- [TASK STATEMENT] Output the listing lines from the line with "Locate an element on the screen." to the line with "than is located at coordinates (234, 810).", both included, copying each one unchanged. Leave the pictures out of your answer.

- [RAW DATA]
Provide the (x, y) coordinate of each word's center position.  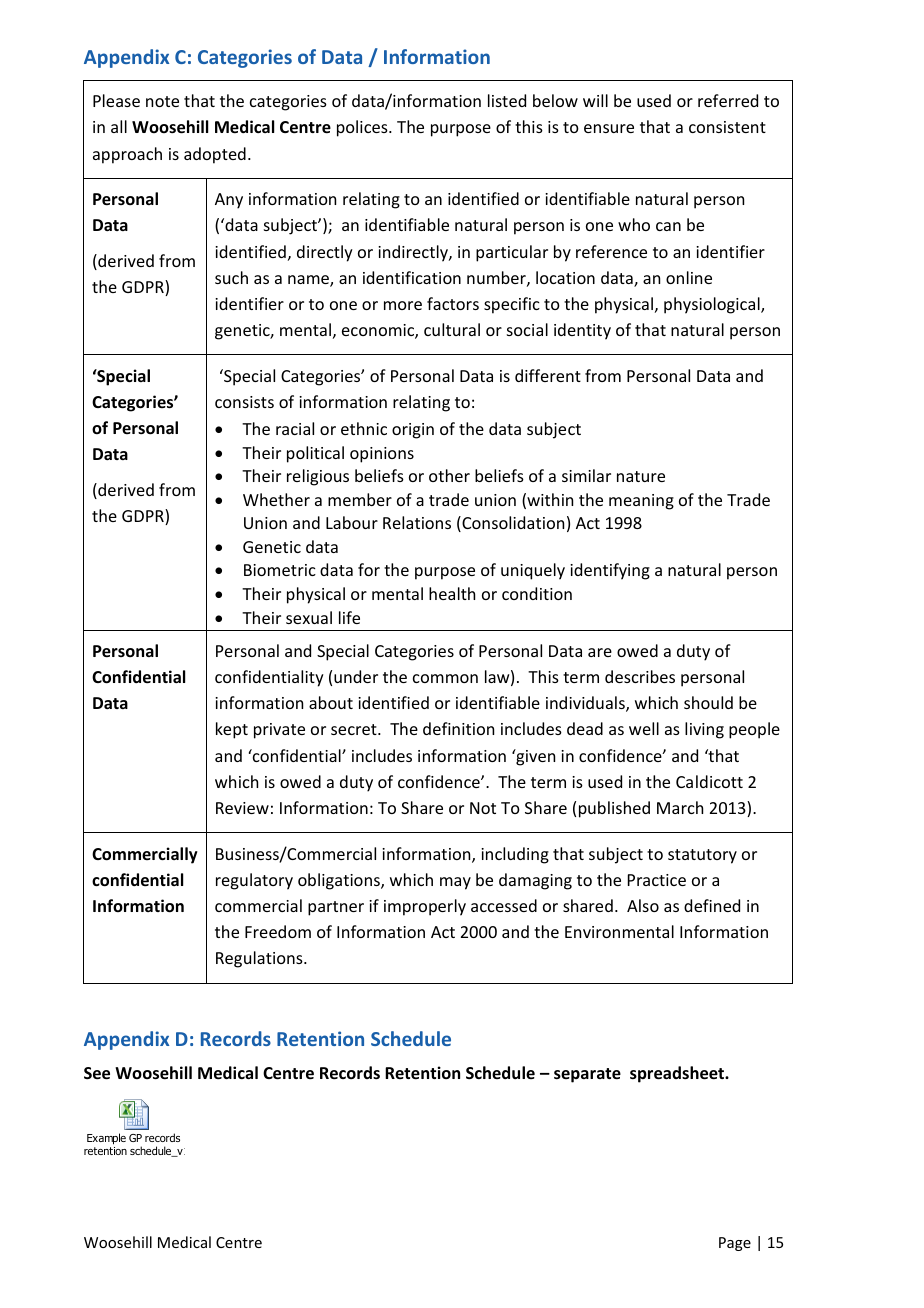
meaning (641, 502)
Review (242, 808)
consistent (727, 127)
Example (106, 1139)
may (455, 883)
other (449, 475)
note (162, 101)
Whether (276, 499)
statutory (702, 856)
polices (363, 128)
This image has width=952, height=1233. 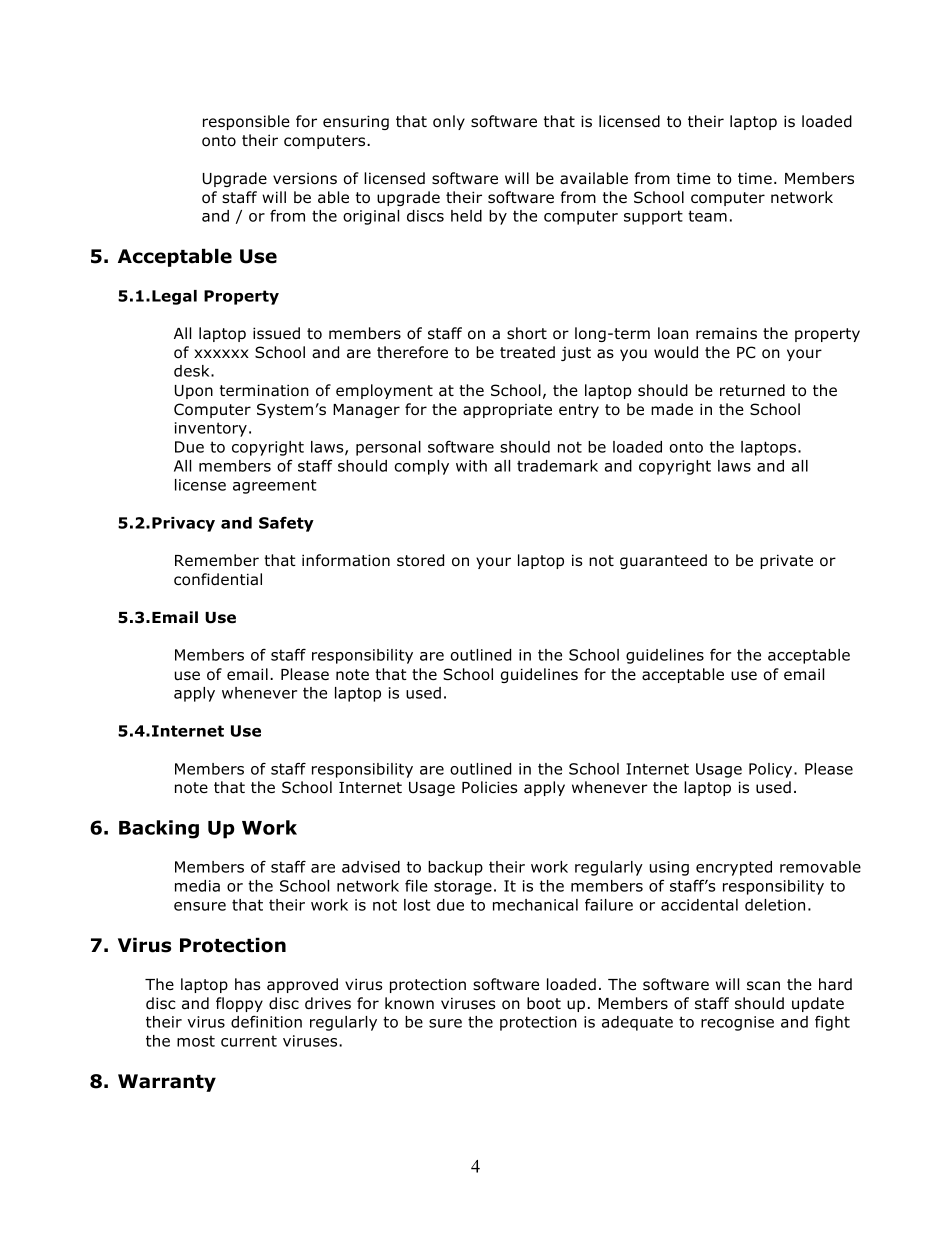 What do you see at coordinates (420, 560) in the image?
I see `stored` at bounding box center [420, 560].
* * *
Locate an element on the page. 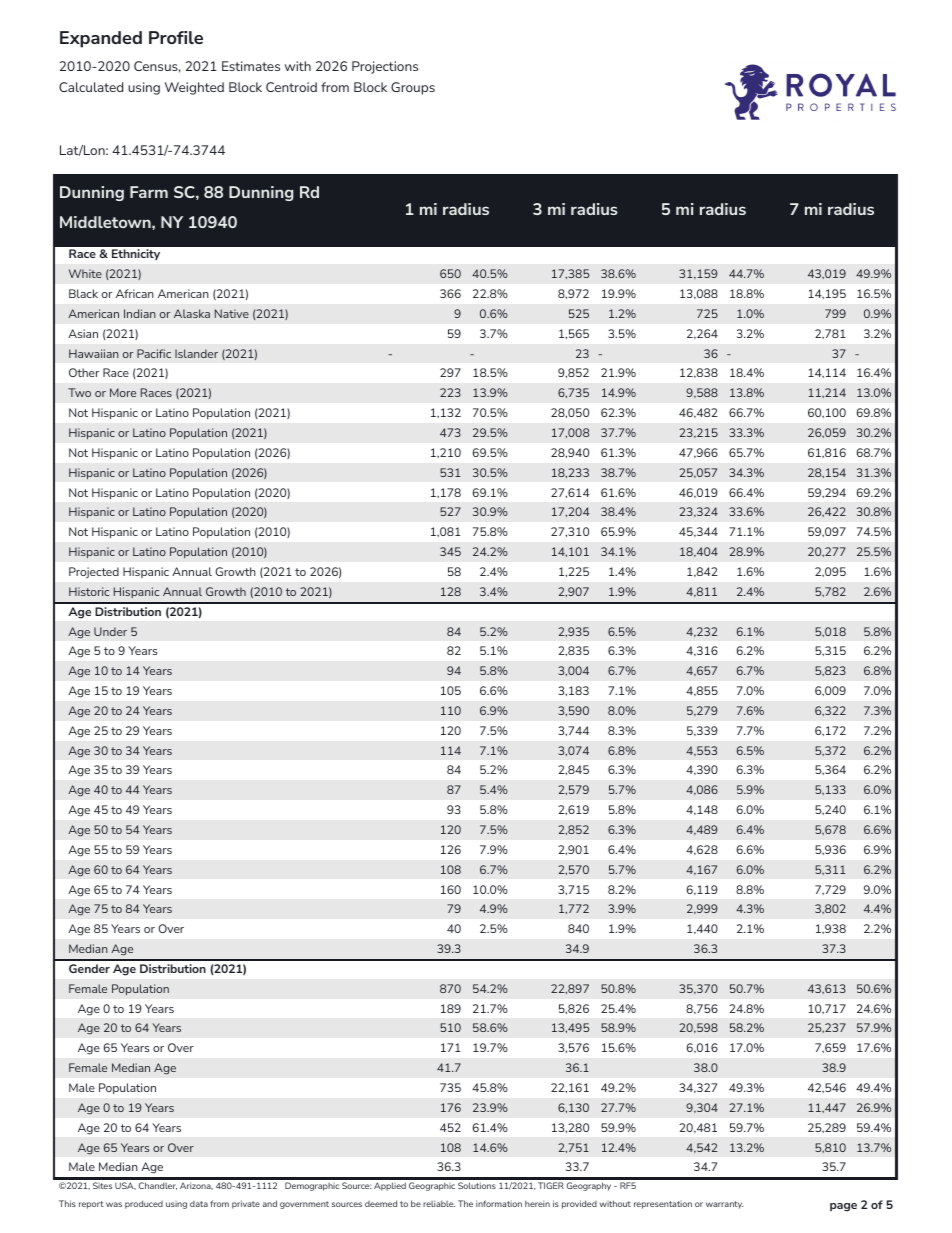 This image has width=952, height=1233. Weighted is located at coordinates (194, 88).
==
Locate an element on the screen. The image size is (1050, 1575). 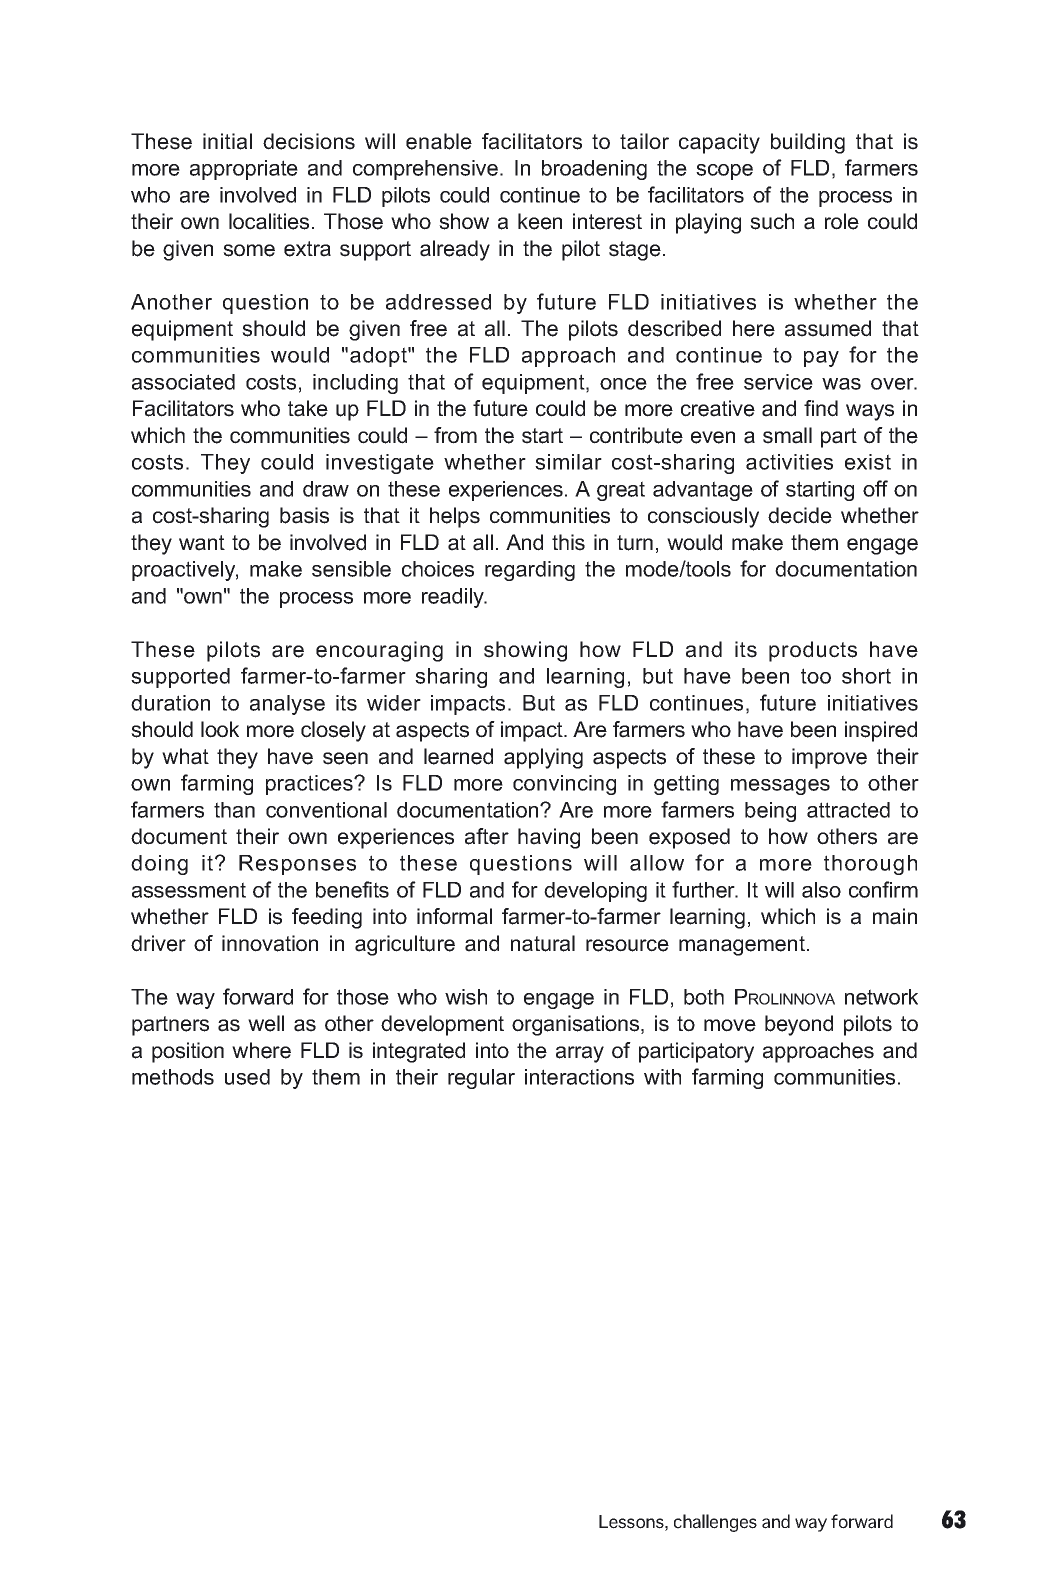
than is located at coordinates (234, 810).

- [EXERCISE RESULT]
Locate an element on the screen. The image size is (1050, 1575). 
than is located at coordinates (234, 810).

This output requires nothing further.